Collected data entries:
+++

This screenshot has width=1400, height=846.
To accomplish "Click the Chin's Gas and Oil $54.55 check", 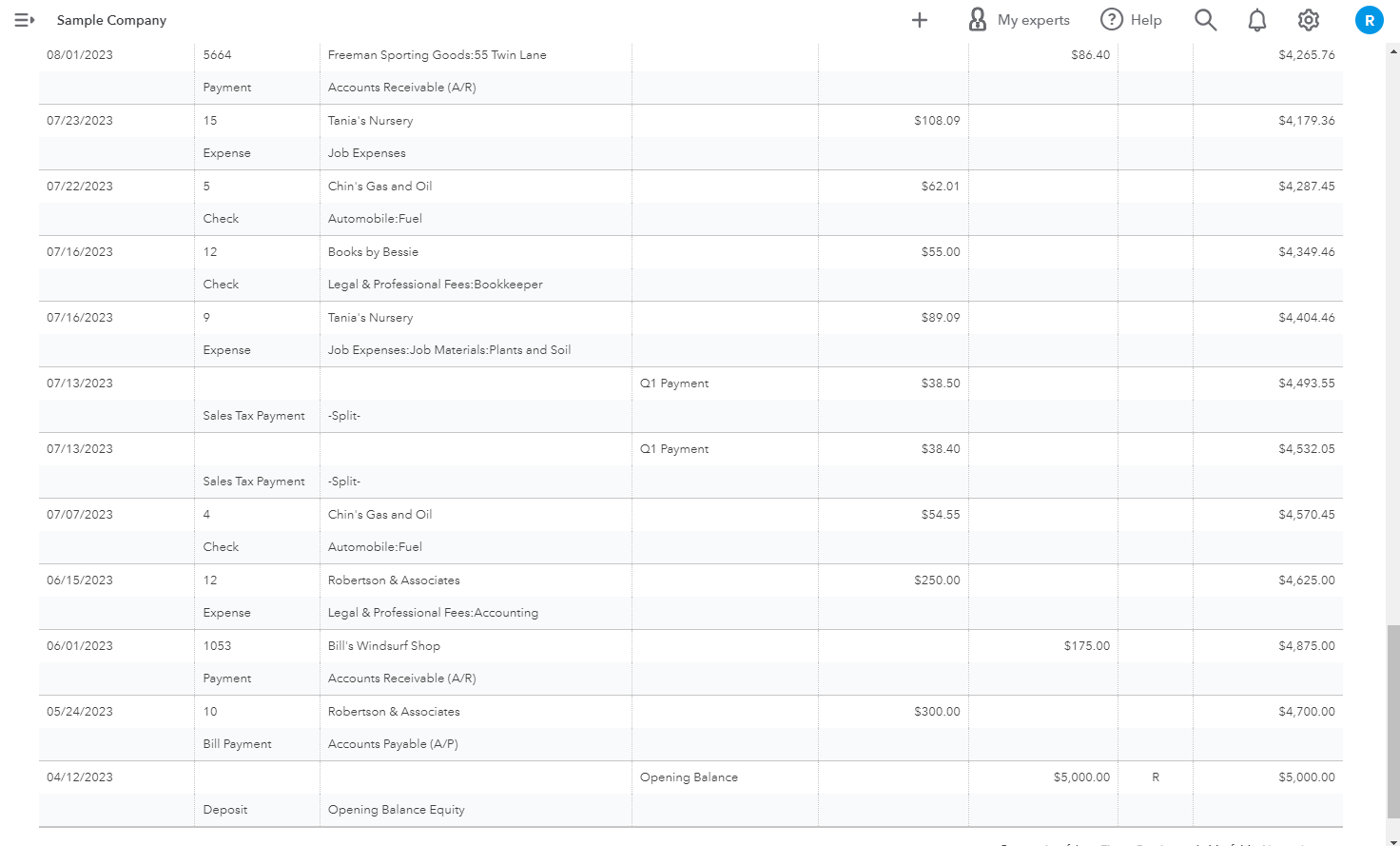I will tap(379, 515).
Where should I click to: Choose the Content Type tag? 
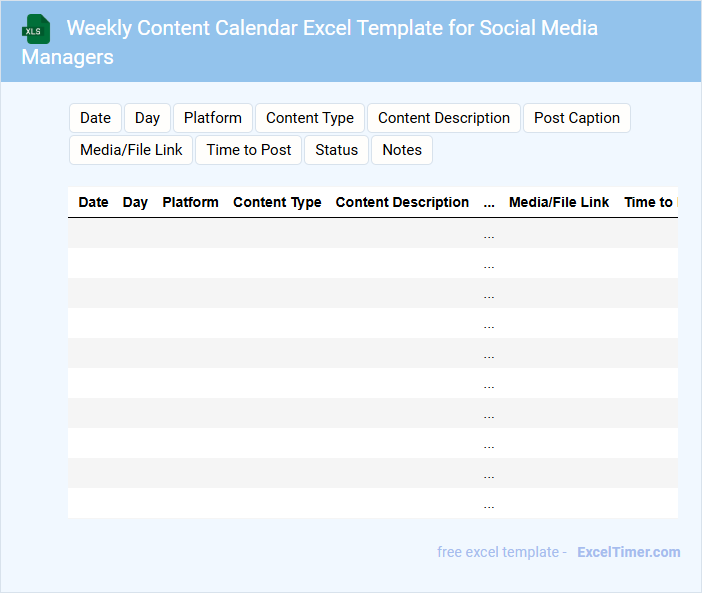coord(309,118)
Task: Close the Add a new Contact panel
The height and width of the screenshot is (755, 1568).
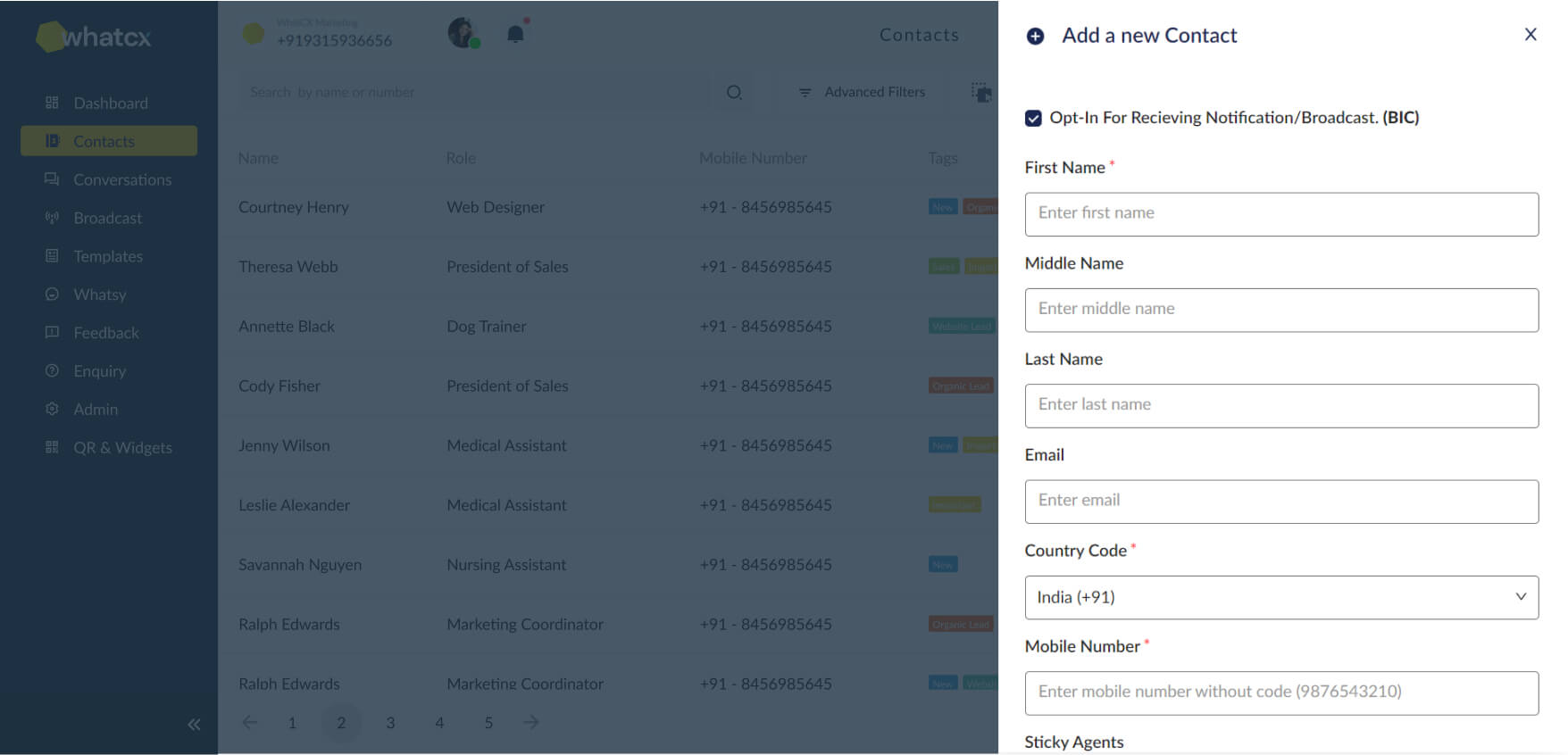Action: 1530,34
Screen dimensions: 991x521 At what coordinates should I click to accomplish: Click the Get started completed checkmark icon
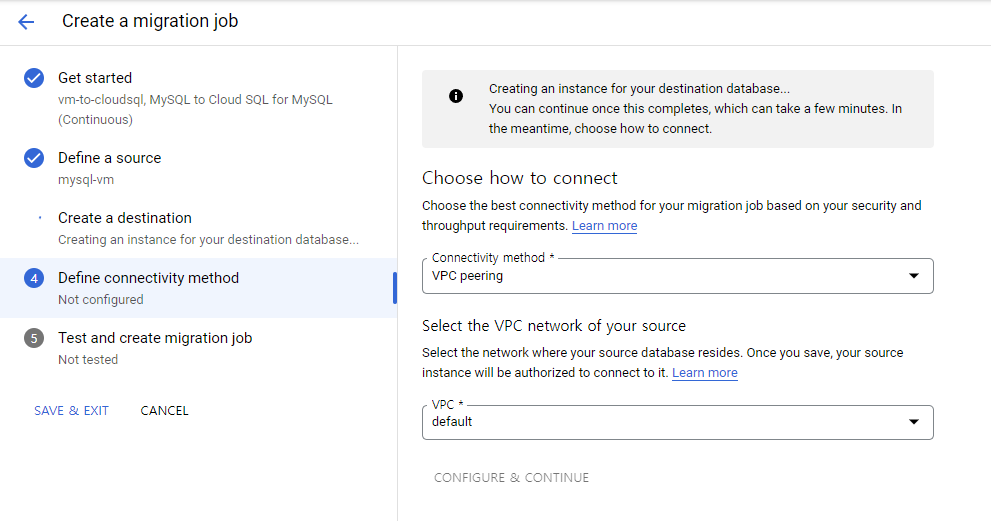point(34,78)
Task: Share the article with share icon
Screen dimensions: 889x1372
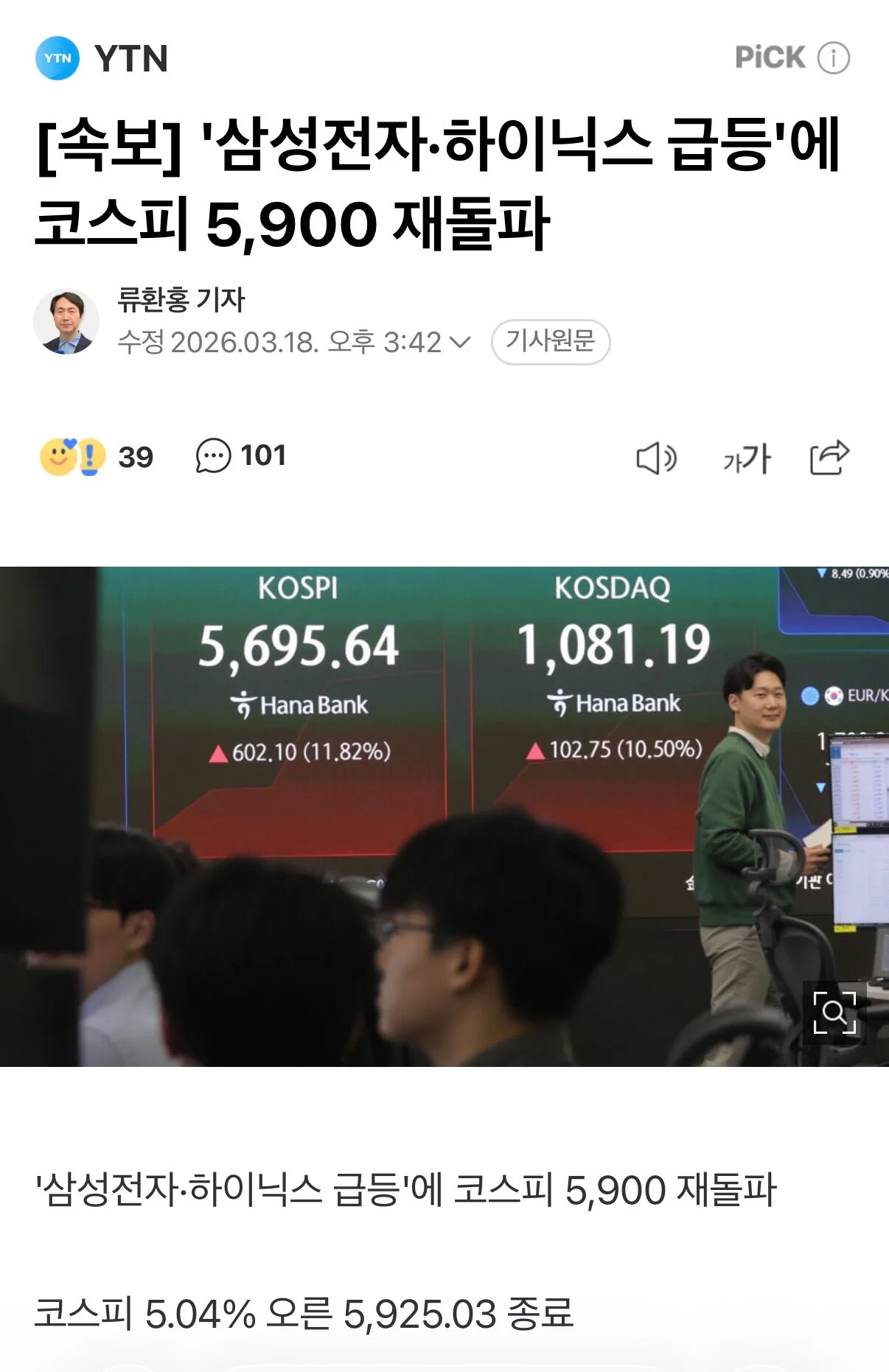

+++

Look over the records above and say how many lines hold the word "Task", giving the number alone.

2